[BEGIN Excerpted records]

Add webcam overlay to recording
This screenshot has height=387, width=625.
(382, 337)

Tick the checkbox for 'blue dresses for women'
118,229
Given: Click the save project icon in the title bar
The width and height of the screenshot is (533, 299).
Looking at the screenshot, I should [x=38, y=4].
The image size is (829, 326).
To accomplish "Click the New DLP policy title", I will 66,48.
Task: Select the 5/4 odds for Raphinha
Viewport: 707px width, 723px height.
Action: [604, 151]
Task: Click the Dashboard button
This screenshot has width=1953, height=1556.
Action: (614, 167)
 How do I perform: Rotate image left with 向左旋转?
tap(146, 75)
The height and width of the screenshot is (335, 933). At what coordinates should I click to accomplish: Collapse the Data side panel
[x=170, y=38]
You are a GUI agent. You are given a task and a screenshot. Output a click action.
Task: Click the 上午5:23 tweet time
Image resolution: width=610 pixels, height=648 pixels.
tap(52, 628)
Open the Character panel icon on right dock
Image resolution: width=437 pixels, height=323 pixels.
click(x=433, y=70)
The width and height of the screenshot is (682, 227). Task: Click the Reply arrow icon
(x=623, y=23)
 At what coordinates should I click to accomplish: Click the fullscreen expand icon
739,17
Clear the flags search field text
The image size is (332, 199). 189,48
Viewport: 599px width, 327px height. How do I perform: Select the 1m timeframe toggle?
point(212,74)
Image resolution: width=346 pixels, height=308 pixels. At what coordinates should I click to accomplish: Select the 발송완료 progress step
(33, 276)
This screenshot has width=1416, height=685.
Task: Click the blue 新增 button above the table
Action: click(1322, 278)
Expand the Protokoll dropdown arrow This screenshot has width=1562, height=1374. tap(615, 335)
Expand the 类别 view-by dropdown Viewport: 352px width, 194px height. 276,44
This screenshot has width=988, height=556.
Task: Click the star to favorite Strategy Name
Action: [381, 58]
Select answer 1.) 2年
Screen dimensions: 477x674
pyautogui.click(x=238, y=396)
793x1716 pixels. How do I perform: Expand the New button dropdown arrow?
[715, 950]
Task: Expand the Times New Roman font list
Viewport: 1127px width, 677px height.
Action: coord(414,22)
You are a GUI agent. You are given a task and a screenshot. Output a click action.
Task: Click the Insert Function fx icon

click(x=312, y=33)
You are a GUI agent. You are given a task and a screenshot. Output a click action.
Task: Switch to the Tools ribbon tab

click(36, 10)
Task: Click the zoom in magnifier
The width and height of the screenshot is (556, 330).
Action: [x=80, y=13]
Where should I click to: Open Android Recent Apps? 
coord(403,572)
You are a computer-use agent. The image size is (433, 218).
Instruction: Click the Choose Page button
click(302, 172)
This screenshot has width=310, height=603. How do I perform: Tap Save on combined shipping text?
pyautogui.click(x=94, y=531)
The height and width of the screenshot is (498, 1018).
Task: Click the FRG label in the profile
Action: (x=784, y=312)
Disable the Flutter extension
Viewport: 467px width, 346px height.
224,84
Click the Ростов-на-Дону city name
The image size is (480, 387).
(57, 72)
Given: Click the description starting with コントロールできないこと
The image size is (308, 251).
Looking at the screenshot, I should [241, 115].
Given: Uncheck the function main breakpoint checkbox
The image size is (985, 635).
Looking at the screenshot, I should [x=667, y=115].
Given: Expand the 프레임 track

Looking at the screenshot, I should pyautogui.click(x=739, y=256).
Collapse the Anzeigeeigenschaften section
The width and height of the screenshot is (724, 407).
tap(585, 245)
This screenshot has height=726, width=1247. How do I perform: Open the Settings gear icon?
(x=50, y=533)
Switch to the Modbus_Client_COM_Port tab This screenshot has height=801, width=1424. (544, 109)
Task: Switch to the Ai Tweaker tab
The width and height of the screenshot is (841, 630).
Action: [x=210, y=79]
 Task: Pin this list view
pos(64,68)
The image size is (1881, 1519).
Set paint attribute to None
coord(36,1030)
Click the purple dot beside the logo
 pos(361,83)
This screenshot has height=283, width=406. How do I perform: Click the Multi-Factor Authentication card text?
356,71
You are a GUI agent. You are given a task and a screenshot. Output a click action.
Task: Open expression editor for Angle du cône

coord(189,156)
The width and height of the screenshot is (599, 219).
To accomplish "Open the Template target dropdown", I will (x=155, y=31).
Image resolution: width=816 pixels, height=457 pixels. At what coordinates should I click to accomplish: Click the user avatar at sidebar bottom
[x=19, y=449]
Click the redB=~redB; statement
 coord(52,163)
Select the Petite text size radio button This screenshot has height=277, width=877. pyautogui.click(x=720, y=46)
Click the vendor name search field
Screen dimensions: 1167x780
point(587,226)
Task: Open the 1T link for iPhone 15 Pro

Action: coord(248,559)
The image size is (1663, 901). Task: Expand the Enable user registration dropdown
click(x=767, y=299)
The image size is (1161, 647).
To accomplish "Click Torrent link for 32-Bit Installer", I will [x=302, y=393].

[END Excerpted records]

What you need to do -> Copy all of the records above word for word.

In response ->
Add webcam overlay to recording
This screenshot has height=387, width=625.
(382, 337)

Tick the checkbox for 'blue dresses for women'
118,229
Given: Click the save project icon in the title bar
The width and height of the screenshot is (533, 299).
Looking at the screenshot, I should [x=38, y=4].
The image size is (829, 326).
To accomplish "Click the New DLP policy title", I will 66,48.
Task: Select the 5/4 odds for Raphinha
Viewport: 707px width, 723px height.
Action: [604, 151]
Task: Click the Dashboard button
This screenshot has width=1953, height=1556.
Action: (614, 167)
 How do I perform: Rotate image left with 向左旋转?
tap(146, 75)
The height and width of the screenshot is (335, 933). At what coordinates should I click to accomplish: Collapse the Data side panel
[x=170, y=38]
You are a GUI agent. You are given a task and a screenshot. Output a click action.
Task: Click the 上午5:23 tweet time
Image resolution: width=610 pixels, height=648 pixels.
tap(52, 628)
Open the Character panel icon on right dock
Image resolution: width=437 pixels, height=323 pixels.
click(x=433, y=70)
The width and height of the screenshot is (682, 227). Task: Click the Reply arrow icon
(x=623, y=23)
 At what coordinates should I click to accomplish: Click the fullscreen expand icon
739,17
Clear the flags search field text
The image size is (332, 199). 189,48
Viewport: 599px width, 327px height. How do I perform: Select the 1m timeframe toggle?
point(212,74)
Image resolution: width=346 pixels, height=308 pixels. At what coordinates should I click to accomplish: Select the 발송완료 progress step
(33, 276)
This screenshot has width=1416, height=685.
Task: Click the blue 新增 button above the table
Action: click(1322, 278)
Expand the Protokoll dropdown arrow This screenshot has width=1562, height=1374. tap(615, 335)
Expand the 类别 view-by dropdown Viewport: 352px width, 194px height. 276,44
This screenshot has width=988, height=556.
Task: Click the star to favorite Strategy Name
Action: [381, 58]
Select answer 1.) 2年
Screen dimensions: 477x674
pyautogui.click(x=238, y=396)
793x1716 pixels. How do I perform: Expand the New button dropdown arrow?
[715, 950]
Task: Expand the Times New Roman font list
Viewport: 1127px width, 677px height.
Action: coord(414,22)
You are a GUI agent. You are given a task and a screenshot. Output a click action.
Task: Click the Insert Function fx icon

click(x=312, y=33)
You are a GUI agent. You are given a task and a screenshot. Output a click action.
Task: Switch to the Tools ribbon tab

click(36, 10)
Task: Click the zoom in magnifier
The width and height of the screenshot is (556, 330).
Action: [x=80, y=13]
Where should I click to: Open Android Recent Apps? 
coord(403,572)
You are a computer-use agent. The image size is (433, 218).
Instruction: Click the Choose Page button
click(302, 172)
This screenshot has width=310, height=603. How do I perform: Tap Save on combined shipping text?
pyautogui.click(x=94, y=531)
The height and width of the screenshot is (498, 1018).
Task: Click the FRG label in the profile
Action: (x=784, y=312)
Disable the Flutter extension
Viewport: 467px width, 346px height.
224,84
Click the Ростов-на-Дону city name
The image size is (480, 387).
(57, 72)
Given: Click the description starting with コントロールできないこと
The image size is (308, 251).
Looking at the screenshot, I should [241, 115].
Given: Uncheck the function main breakpoint checkbox
The image size is (985, 635).
Looking at the screenshot, I should [x=667, y=115].
Given: Expand the 프레임 track

Looking at the screenshot, I should pyautogui.click(x=739, y=256).
Collapse the Anzeigeeigenschaften section
The width and height of the screenshot is (724, 407).
tap(585, 245)
This screenshot has height=726, width=1247. How do I perform: Open the Settings gear icon?
(x=50, y=533)
Switch to the Modbus_Client_COM_Port tab This screenshot has height=801, width=1424. (544, 109)
Task: Switch to the Ai Tweaker tab
The width and height of the screenshot is (841, 630).
Action: [x=210, y=79]
 Task: Pin this list view
pos(64,68)
The image size is (1881, 1519).
Set paint attribute to None
coord(36,1030)
Click the purple dot beside the logo
 pos(361,83)
This screenshot has height=283, width=406. How do I perform: Click the Multi-Factor Authentication card text?
356,71
You are a GUI agent. You are given a task and a screenshot. Output a click action.
Task: Open expression editor for Angle du cône

coord(189,156)
The width and height of the screenshot is (599, 219).
To accomplish "Open the Template target dropdown", I will (x=155, y=31).
Image resolution: width=816 pixels, height=457 pixels. At what coordinates should I click to accomplish: Click the user avatar at sidebar bottom
[x=19, y=449]
Click the redB=~redB; statement
 coord(52,163)
Select the Petite text size radio button This screenshot has height=277, width=877. pyautogui.click(x=720, y=46)
Click the vendor name search field
Screen dimensions: 1167x780
point(587,226)
Task: Open the 1T link for iPhone 15 Pro

Action: coord(248,559)
The image size is (1663, 901). Task: Expand the Enable user registration dropdown
click(x=767, y=299)
The image size is (1161, 647).
To accomplish "Click Torrent link for 32-Bit Installer", I will [x=302, y=393].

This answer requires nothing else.